It's the kind of call that never came for Herrmann on Draft day.
Herrmann recorded the hold in that 8-7 victory over Boston and has helped calm an erratic Indians bullpen in his short time in the Major Leagues. But the fact that he's even at this level is success, in and of itself.
When Herrmann was ready to begin his professional career five years ago, Major League organizations didn't make the call. More than 1,500 players were selected in the First-Year Player Draft that year, and Herrmann wasn't one of them.
"It's not like the NBA Draft with two rounds or the NFL with seven," Herrmann said. "Fifty rounds? It's tough to miss somebody."
But Herrmann is just one of many over the years who somehow slipped through the cracks.
An untraditional path
Each year, when the MLB Draft is held, we are reminded what an inexact science it is. Some players get passed over because of signability concerns, while others are judged not ready for the Majors.
Residents of the United States, Canada, Puerto Rico and any other U.S. territory who have not previously signed a professional baseball contract are eligible for the Draft, as are non-residents attending high school or college in the U.S. Players previously selected who instead enrolled in a four-year college become eligible again after their junior year or when they turn 21.

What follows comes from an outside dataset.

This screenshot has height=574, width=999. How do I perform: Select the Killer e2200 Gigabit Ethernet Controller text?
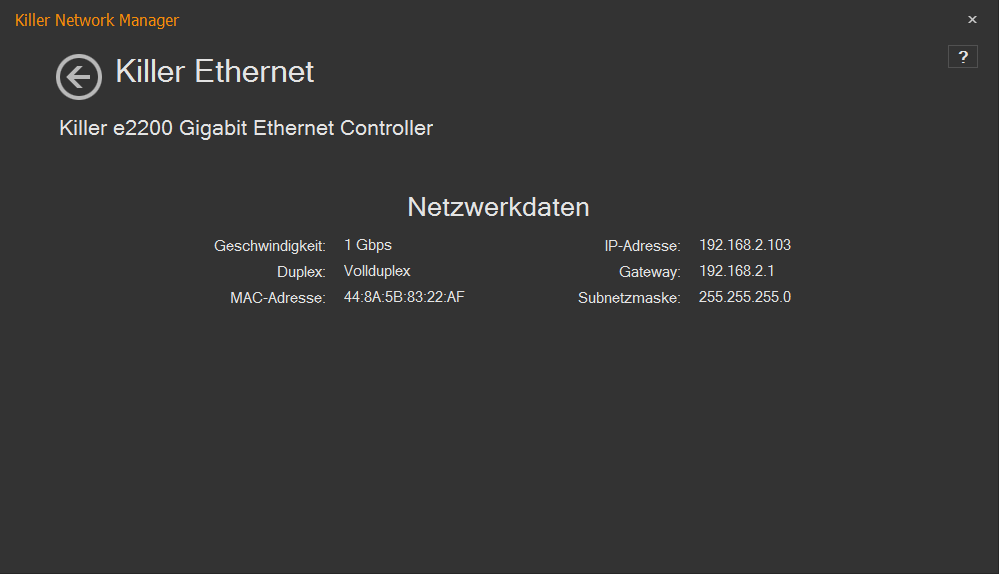point(246,128)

From that wide-ranging field of eligible talent, 1,525 picks were made in the 50-round Draft earlier this month.
But beyond that group of 1,525, dozens of other ballplayers who were eligible will sign with a Major League club in the coming weeks and months, plucked from independent leagues or from among those players not drafted. And if history is any indication, some of them will have a shot at the show.
That's the path once traveled by the likes of Larry Parrish, Dan Quisenberry, Kevin Mitchell, Bobby Bonilla, Jim Leyritz, Mike Bordick and Kevin Millar, among others. It's a path Dodgers reliever George Sherrill knows well.
Sherrill went undrafted after graduating from Austin Peay State University. Uninterested in job-hunting, he instead signed on as a starting pitcher with Evansville in the independent Frontier League in 1999. His contract was purchased by Sioux Falls in the Northern League in 2001 and by Winnipeg in the same league in 2002. His numbers began to improve dramatically when Sioux Falls manager Doc Edwards slotted him into the back of the bullpen, and Major League scouts began to take notice.
Undrafted Major Leaguers
|Daniel Nava||OF||Red Sox|
And his career took off. Sherrill posted a 0.33 ERA in what remained of that '03 season at Double-A San Antonio. In '04, he was selected to the Pacific Coast League All-Star team while pitching for Triple-A Tacoma. He was at the All-Star banquet luncheon when he got the call to the Bigs.
Six years later, Sherrill has compiled more than 300 appearances in the Majors and earned nearly $9 million along the way.
"I definitely wouldn't trade paths with anybody," he said. "It's just kind of part of who you are and what makes you who you are, so I wouldn't change a thing."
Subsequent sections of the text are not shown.